In the summer of 2013, Debbie Felix-Dejean was facing her third round of Hodgkin’s lymphoma, and she was not optimistic.
The Caribbean expatriate had received her first Hodgkin’s lymphoma diagnosis in 2004, while living in South Africa. Her second diagnosis came in 2010, while Debbie was living in Florida. Three years later, she found a lump in her left armpit.
“Usually, Hodgkin’s lymphoma is considered the best type of cancer to have because it’s easy to treat and has a fantastic cure rate,” Debbie says. “But I had already been through this two times before, and I thought, ‘Well, maybe this is it.’”
Clinical trial offers new chemotherapy combination
Fearing a grim prognosis, Debbie waited a few months before seeking treatment. But at a friend’s insistence, she finally made an appointment at MD Anderson. Here, Debbie saw Jason Westin, M.D. He confirmed her self-diagnosis, but he also gave her hope.
Debbie learned that she was eligible for a Phase II clinical trial under Yago Nieto, M.D., Ph.D. The clinical trial involved a new combination of high-dose chemotherapy drugs (gemcitabine, busulfan and melphalan), in preparation for an autologous stem cell transplant.
“The drugs were not new, but the combination was,” she says. “So when I was given the option for a clinical trial, I took it.”
Debbie began the clinical trial in Sept. 2013. Her autologous stem cell transplant took place in Dec. 2013.
“Christmas Day was the last day of my infusion,” she says. “It was the best gift ever.”
Extraordinary complication delays stem cell transplant recovery
Debbie initially did so well after the stem cell transplant that she enrolled in a master’s degree program the following August. But a month into her studies, she started feeling sick again and had to drop out.
Bloodwork revealed that her platelet level was only at about 5,000 — far below the normal range of 150,000–300,000. Debbie began receiving transfusions, sometimes twice a day. Each one boosted her levels temporarily, but then they plummeted again.
“The doctors said my body was rejecting its own cells from the stem cell transplant, which was something they hadn’t seen before,” Debbie says. “Eventually, my platelet count got down to zero. I was bleeding in my mouth and had bruises all over my body, despite getting transfusions every day.”
Doctors performed a splenectomy to reverse that trend, but it didn’t work. They also tried a drug called aminocaproic acid, which caused temporary paralysis in Debbie’s legs. Finally, they recommended another stem cell transplant. Debbie resisted, but by this time she had been in the hospital for five months. She was also running out of options.

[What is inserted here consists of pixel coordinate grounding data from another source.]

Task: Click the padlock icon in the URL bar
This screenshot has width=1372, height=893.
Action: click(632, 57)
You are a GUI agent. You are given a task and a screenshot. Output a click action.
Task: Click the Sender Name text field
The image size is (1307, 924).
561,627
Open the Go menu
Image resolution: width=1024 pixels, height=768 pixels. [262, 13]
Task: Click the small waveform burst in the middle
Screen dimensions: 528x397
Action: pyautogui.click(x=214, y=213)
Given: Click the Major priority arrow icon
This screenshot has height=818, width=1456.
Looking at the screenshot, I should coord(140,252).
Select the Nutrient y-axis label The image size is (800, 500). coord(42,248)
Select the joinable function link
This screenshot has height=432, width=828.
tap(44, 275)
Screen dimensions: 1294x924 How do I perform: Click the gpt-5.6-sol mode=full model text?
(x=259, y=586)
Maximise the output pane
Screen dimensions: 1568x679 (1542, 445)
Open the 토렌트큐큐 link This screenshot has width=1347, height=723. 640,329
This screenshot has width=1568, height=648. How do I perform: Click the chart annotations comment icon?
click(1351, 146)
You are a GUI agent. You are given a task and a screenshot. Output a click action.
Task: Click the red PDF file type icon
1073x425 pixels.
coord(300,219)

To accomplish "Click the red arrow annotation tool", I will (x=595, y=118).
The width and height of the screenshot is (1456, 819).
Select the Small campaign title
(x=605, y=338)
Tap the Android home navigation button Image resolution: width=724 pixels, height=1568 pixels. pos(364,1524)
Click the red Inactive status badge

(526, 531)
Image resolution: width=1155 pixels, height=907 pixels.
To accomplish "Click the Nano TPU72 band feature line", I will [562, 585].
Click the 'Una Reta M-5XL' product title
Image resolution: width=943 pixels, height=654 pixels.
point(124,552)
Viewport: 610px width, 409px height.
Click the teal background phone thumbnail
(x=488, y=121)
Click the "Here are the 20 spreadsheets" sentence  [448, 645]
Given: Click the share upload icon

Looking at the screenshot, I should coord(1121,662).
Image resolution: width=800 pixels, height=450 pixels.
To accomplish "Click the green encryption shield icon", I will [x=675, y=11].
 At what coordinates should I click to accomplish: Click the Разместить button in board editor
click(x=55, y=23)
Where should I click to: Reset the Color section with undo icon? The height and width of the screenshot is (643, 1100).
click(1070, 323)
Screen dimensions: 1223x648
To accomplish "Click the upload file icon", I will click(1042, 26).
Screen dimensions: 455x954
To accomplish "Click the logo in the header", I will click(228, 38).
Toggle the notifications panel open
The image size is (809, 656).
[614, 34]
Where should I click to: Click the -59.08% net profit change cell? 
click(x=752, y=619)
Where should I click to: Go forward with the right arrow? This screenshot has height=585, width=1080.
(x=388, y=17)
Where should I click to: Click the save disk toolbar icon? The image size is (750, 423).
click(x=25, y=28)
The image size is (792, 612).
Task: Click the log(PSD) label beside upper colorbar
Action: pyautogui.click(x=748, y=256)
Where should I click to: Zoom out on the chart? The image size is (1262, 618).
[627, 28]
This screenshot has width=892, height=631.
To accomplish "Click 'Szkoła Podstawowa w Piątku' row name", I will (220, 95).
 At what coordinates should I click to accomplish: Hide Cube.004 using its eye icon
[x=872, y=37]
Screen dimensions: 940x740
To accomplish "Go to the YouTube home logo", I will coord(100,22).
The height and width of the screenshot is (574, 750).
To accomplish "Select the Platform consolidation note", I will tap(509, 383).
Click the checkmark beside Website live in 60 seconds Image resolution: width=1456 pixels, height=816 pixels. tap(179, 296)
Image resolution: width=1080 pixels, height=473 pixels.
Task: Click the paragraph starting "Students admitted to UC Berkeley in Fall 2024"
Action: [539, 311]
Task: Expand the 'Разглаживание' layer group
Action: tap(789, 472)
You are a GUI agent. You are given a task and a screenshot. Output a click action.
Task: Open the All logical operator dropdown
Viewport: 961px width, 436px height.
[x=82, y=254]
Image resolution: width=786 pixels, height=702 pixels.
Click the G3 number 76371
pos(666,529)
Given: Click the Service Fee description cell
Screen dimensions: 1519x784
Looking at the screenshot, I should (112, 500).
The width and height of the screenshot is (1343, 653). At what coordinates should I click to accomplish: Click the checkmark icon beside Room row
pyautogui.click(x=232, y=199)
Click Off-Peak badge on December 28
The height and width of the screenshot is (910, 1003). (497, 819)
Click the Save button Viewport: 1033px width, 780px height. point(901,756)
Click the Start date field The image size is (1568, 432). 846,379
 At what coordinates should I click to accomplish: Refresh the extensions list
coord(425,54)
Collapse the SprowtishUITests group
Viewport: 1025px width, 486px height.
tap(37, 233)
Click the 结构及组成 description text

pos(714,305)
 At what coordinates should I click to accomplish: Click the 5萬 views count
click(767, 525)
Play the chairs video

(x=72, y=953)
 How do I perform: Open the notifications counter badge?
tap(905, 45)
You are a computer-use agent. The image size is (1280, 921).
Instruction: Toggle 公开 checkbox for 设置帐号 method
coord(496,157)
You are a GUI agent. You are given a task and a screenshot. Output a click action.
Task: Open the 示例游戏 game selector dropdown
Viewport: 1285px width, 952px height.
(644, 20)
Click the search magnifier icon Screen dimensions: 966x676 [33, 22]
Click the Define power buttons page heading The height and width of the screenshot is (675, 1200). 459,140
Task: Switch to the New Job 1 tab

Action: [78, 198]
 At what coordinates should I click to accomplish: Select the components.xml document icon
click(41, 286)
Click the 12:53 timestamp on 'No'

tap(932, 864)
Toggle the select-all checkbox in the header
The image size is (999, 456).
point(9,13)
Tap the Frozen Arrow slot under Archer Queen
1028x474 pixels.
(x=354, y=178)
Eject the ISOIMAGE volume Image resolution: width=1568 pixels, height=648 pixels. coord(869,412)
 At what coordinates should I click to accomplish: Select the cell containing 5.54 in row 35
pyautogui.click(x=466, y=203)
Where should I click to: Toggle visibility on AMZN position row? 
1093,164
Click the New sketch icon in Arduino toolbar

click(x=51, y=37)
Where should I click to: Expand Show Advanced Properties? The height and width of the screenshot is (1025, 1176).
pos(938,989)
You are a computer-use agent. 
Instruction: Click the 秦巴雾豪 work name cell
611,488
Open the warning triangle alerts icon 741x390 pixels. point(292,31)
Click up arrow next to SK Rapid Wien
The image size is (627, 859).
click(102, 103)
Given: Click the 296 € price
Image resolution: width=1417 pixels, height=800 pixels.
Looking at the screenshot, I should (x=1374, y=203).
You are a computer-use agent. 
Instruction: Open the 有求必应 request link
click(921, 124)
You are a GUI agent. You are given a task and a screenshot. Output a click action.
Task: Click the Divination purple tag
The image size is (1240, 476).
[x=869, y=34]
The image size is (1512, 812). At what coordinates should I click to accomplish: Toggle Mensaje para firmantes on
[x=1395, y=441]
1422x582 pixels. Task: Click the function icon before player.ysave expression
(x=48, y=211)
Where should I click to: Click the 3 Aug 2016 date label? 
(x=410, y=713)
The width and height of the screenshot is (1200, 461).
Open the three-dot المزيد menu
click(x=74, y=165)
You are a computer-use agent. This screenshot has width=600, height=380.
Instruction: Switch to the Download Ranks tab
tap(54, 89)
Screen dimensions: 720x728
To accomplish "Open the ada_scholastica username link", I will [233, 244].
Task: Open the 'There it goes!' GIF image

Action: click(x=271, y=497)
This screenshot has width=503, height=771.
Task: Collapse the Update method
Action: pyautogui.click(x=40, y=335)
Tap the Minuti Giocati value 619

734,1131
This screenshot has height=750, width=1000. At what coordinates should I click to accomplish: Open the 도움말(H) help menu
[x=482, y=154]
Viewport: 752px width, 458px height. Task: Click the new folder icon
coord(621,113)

“Dr. Michael Kroll said, ‘Look. We cannot continue to support you like this. It’s just not sustainable,’” she says. “That was a hard pill to swallow, but I finally agreed.”
Preparing for a second stem cell transplant
The doctors pulled Debbie off of all her medications in preparation for the stem cell transplant. She reached out to her siblings and her older brother was identified as a good match. He began making arrangements to come to Houston. Meanwhile, her platelet levels began to improve.
But while her brother was trying to get a visa to come here, he was murdered. “Just the week before, he had called me from the Caribbean and said, ‘Don’t worry, Debbie. I’m going to take care of this. You’re going to be better,’” she recalls.
An unexpected remission
Debbie was devastated. She and her brother had been very close. And none of her other five siblings was a good match. But her platelet levels continued to climb, so she postponed the second transplant.
Eventually, Debbie’s platelet levels reached a critical milestone, and she was discharged from the hospital. Debbie never did have the second stem cell transplant. Instead, she slowly recovered and regained her strength. Today, she still has a little bit of neuropathy, but otherwise, she shows no evidence of disease.
“Some things you just can’t explain,” Debbie says. “My case was one in a billion. That rejection was not supposed to happen. But I received incredible care at MD Anderson. I don’t know that I would have survived if I had not come here. I feel very fortunate.”
Advice for other stem cell transplant candidates
Recently, Debbie signed up to volunteer through myCancerConnection, MD Anderson’s one-on-one support program for patients and caregivers.
The three-time Hodgkin’s lymphoma survivor already knows what she’ll say to patients facing a stem cell transplant.
“It’s going to be hard,” she says. “But, you are strong enough to go through it. The treatment doesn’t last forever. You will get better. And when you do, you will not even remember how hard it was. You will only remember that you had it, and you will be grateful. I am really happy that I made it. And to save my life, I would do it again.”